Gandhi’s ideas were rooted in a wide experience of a freshly globalized world. Born in 1869 in a backwater Indian town, he came of age on a continent pathetically subject to the West, intellectually as well as materially. Europeans backed by garrisons and gunboats were free to transport millions of Asian laborers to far-off colonies (Indians to South Africa, Chinese to the Caribbean), to exact raw materials and commodities from Asian economies, and to flood local markets with their manufactured products. Europeans, convinced of their moral superiority, also sought to impose profound social and cultural reforms upon Asia. Even a liberal figure like John Stuart Mill assumed that Indians had to first grow up under British tutelage before they could absorb the good things—democracy, economic freedom, science—that the West had to offer. The result was widespread displacement: many Asians in their immemorial villages and market towns were forced to abandon a life defined by religion, family, and tradition amid rumors of powerful white men fervently reshaping the world, by means of compact and cohesive nation-states, the profit motive, and superior weaponry.
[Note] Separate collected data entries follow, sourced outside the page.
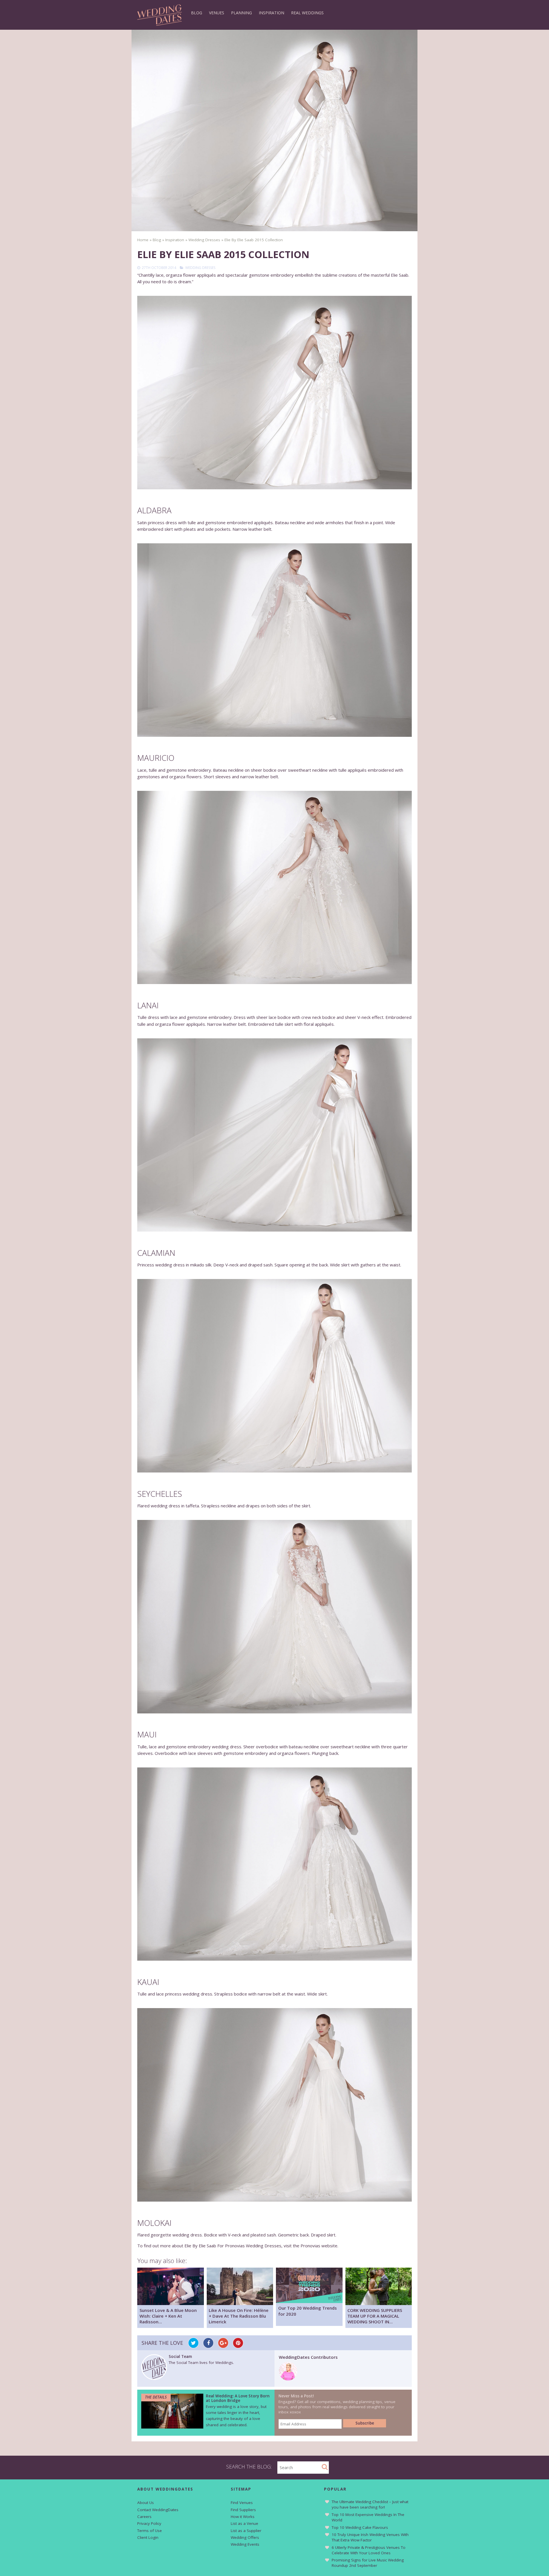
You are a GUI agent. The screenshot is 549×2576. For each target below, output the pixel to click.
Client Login (147, 2537)
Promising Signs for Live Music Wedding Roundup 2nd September (368, 2562)
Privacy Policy (149, 2523)
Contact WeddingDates (157, 2509)
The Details (156, 2397)
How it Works (242, 2516)
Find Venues (242, 2502)
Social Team (180, 2356)
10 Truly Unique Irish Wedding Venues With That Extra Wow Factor (370, 2537)
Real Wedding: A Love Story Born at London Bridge (238, 2398)
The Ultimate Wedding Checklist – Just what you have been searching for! (370, 2504)
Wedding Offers (245, 2537)
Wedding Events (245, 2544)
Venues (216, 12)
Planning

Dignity, even survival, for many uprooted Asians seemed to lie in careful imitation of their Western conquerors. Gandhi, brought out of his semirural setting and given a Western-style education, initially attempted to become more English than the English. He studied law in London and, on his return to India, in 1891, tried to set up first as a lawyer, then as a schoolteacher. But a series of racial humiliations during the following decade awakened him to his real position in the world. Moving to South Africa in 1893 to work for an Indian trading firm, he was exposed to the dramatic transformation wrought by the tools of Western modernity: printing presses, steamships, railways, and machine guns. In Africa and Asia, a large part of the world’s population was being incorporated into, and made subject to the demands of, the international capitalist economy. Gandhi keenly registered the moral and psychological effects of this worldwide destruction of old ways and life styles and the ascendancy of Western cultural, political, and economic norms.